--- Entries shown Enclosed Below ---

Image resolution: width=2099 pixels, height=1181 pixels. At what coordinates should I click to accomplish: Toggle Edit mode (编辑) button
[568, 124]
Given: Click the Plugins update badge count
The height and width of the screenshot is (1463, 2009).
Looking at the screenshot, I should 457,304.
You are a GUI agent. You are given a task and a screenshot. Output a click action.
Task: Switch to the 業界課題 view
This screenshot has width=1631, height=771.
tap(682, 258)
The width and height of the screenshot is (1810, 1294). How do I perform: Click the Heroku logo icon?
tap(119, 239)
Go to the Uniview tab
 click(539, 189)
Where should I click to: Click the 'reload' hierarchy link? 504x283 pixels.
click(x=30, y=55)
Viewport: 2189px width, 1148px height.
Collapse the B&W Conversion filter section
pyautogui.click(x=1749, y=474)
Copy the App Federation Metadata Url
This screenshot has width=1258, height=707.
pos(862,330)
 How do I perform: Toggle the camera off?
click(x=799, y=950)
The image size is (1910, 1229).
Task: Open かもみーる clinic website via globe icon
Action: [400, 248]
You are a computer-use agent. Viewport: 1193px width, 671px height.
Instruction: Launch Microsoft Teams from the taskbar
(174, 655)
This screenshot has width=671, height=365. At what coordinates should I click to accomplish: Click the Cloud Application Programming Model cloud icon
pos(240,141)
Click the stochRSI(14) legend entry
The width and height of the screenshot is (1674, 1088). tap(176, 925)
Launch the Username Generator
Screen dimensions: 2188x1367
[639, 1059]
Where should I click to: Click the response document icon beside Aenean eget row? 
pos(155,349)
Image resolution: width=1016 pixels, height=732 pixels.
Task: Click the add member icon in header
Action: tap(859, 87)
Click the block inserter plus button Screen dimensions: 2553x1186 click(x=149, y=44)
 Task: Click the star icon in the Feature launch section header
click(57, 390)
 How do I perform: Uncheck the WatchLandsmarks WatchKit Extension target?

--- End of Enclosed Entries shown ---

* [What this task involves]:
Every single entry above has to be copied exactly.

* [Answer for the task]:
Image resolution: width=2099 pixels, height=1181 pixels. At what coordinates should I click to accomplish: Toggle Edit mode (编辑) button
[568, 124]
Given: Click the Plugins update badge count
The height and width of the screenshot is (1463, 2009).
Looking at the screenshot, I should 457,304.
You are a GUI agent. You are given a task and a screenshot. Output a click action.
Task: Switch to the 業界課題 view
This screenshot has width=1631, height=771.
tap(682, 258)
The width and height of the screenshot is (1810, 1294). How do I perform: Click the Heroku logo icon?
tap(119, 239)
Go to the Uniview tab
 click(539, 189)
Where should I click to: Click the 'reload' hierarchy link? 504x283 pixels.
click(x=30, y=55)
Viewport: 2189px width, 1148px height.
Collapse the B&W Conversion filter section
pyautogui.click(x=1749, y=474)
Copy the App Federation Metadata Url
This screenshot has width=1258, height=707.
pos(862,330)
 How do I perform: Toggle the camera off?
click(x=799, y=950)
The image size is (1910, 1229).
Task: Open かもみーる clinic website via globe icon
Action: [400, 248]
You are a computer-use agent. Viewport: 1193px width, 671px height.
Instruction: Launch Microsoft Teams from the taskbar
(174, 655)
This screenshot has width=671, height=365. At what coordinates should I click to accomplish: Click the Cloud Application Programming Model cloud icon
pos(240,141)
Click the stochRSI(14) legend entry
The width and height of the screenshot is (1674, 1088). tap(176, 925)
Launch the Username Generator
Screen dimensions: 2188x1367
[639, 1059]
Where should I click to: Click the response document icon beside Aenean eget row? 
pos(155,349)
Image resolution: width=1016 pixels, height=732 pixels.
Task: Click the add member icon in header
Action: tap(859, 87)
Click the block inserter plus button Screen dimensions: 2553x1186 click(x=149, y=44)
 Task: Click the star icon in the Feature launch section header
click(57, 390)
 How do I perform: Uncheck the WatchLandsmarks WatchKit Extension target?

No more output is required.